The first was Evelyn Johnson. Behind all the bluster, Ms. Johnson ran the show, bragging that Don Robey didn’t know a good record from a hubcap. In truth, she kept the books and did the bookings. Along the Chitlin’ Circuit and the Gospel Highway, she kept strict control over how shows were promoted, how many tickets were sold and who was turning the profit.
A Touch of Class
Robey’s other ace card was Joe Scott. Trumpeter Joe Scott arranged the music for some of Duke’s greatest records. Much like how Newport influenced the raunch of King Records, Joe Scott added horns and strings to give a big band, Bronze Peacock feel to the blues and R&B. He added breathtaking and dramatic solos to such Bobby Bland classics as “Turn on Your Lovelight” and “36-22-36.” Scott produced Bland’s masterpiece album Two Steps from the Blues, which remains the gold standard of blues albums to this day. This sophisticated sound would become known as “soul blues,” favored by B.B. King, Little Milton and others and sustain Bobby “Blue” Bland’s career into the early ’70s.
Robey ran his empire until 1973, when he sold the label to ABC Dunhill and stayed on as a consultant. He passed away in 1975 from a heart attack, at the age of 71.
Legacy
The Rock & Roll Hall of Fame says this about Syd Nathan: “In the process of working with Black R&B artists and White country artists, Nathan helped effect a cross pollination of two worlds, thereby helping lay the groundwork for the musical hybrid known as rock ‘n roll.” He also gave us such diverse talent as James Brown, Hank Ballard and Grandpa Jones.

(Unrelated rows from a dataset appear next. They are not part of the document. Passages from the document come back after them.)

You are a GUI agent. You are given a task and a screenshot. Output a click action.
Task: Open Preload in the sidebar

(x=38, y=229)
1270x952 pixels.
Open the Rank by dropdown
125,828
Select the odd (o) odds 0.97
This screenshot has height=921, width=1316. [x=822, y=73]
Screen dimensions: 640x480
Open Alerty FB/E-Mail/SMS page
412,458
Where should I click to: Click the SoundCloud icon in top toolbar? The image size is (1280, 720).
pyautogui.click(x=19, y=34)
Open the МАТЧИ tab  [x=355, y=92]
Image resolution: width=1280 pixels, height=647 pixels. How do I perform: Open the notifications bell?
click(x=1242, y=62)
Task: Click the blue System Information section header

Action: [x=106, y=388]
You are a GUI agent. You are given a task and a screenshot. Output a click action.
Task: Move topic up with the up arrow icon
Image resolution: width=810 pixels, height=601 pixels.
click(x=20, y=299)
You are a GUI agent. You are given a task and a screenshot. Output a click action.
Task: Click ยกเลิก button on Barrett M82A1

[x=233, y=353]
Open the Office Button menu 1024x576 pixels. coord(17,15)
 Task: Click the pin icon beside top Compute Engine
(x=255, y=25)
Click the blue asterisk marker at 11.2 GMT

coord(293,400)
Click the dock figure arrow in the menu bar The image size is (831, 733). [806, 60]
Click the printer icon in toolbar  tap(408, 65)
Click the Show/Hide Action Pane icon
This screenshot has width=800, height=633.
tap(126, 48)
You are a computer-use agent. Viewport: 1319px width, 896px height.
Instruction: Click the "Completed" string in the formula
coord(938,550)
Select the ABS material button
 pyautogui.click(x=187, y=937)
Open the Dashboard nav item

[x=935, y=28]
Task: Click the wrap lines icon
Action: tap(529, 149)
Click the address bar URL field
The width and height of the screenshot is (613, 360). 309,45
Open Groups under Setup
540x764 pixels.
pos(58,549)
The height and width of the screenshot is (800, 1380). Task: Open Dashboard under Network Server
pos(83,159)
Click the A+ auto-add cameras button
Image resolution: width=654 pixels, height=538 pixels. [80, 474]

Don Robey’s controversial methods often overshadowed his musical legacy, especially in the gospel world. His addition of a rhythm section (drums and bass guitar) to the quartets laid the groundwork for artists like Ray Charles, Jackie Wilson and eventually an entire Motown sound. Along with gospel, he gave us Bobby “Blue” Bland, Jr. Parker and a host of other R&B giants.
The King and Duke labels presented music and artists that changed the landscape of music. Without them, we would not have experienced it in quite the same way. For instance, there was King artist Hank Ballard, who saw some kids dancing and asked what they were doing. They replied, “We’re twistin’ it, Daddy!” He went back upstairs and wrote “The Twist” – a song that would spark an entire new style of dance in the ‘60s.
Then there was Bobby “Blue” Bland onstage at Ruthie’s Inn in Oakland, CA, in 1975, kneeling on his white monogrammed handkerchief to protect his lemon-colored suit, whispering, “Lord have mercy, Lord have mercy on me,” as the audience fell apart.
Years later, a young Texan guitarist titled his first album after an obscure 1958 blues song by Duke artist Larry Davis. His 1983 album Texas Flood would go “Double-Platinum,” launching the career of Stevie Ray Vaughan.
As a fan, I thank Mr. Nathan and Mr. Robey for bringing these artists and their music to the world.